- NOV. 03, 2009 - Foto - Cine y TV - EL UNIVERSO
Las cadenas televisivas del Gobierno ya podrían tener un horario, incluso pauta publicitaria. Es entendible y necesario que el Gobierno recurra a esta instancia para informar sobre algún tema relevante a la ciudadanía. Pero el exceso minimiza la atención, con tanta cadena e informe, lo que era un espacio de alerta se vuelve un comercial de detergente.
Ahora resulta que las cadenas se han convertido también en un arma reactiva.

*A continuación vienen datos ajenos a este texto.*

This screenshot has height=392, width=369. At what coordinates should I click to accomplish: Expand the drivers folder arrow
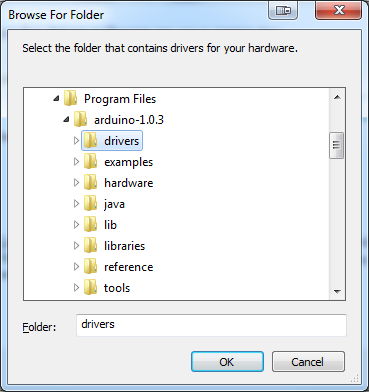click(x=76, y=141)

Es decir, salen los indígenas a protestar, reacciono, ocupo espacios, respondo.
Lo que es peligroso y lamentable es que muchas cadenas bajo el disfraz de la información están apareciendo cargadas de juicios de valor, descalificaciones y argumentos que parecen sospechosamente engañosos.
Por ejemplo, en la cadena sobre la Ley de Educación se comunica que las universidades tendrán prácticamente libertad para todo, eso sí, siempre y cuando se ajusten a la ley, ¿a qué ley?, a la Ley de Educación que se está discutiendo. Es decir, usted puede entrar y salir de mi casa cuando quiera, tiene la libertad, siempre y cuando no sea antes del mediodía y usted vaya vestido con un pantalón azul y bien afeitado.
Esto parece ser un manejo arbitrario e intencional del lenguaje para engañar, y eso es condenable. Por último, no deja de resultar gracioso, o triste, que la cadena que habla sobre mejorar la educación comience con una sobreimposición que tiene una falta de ortografía.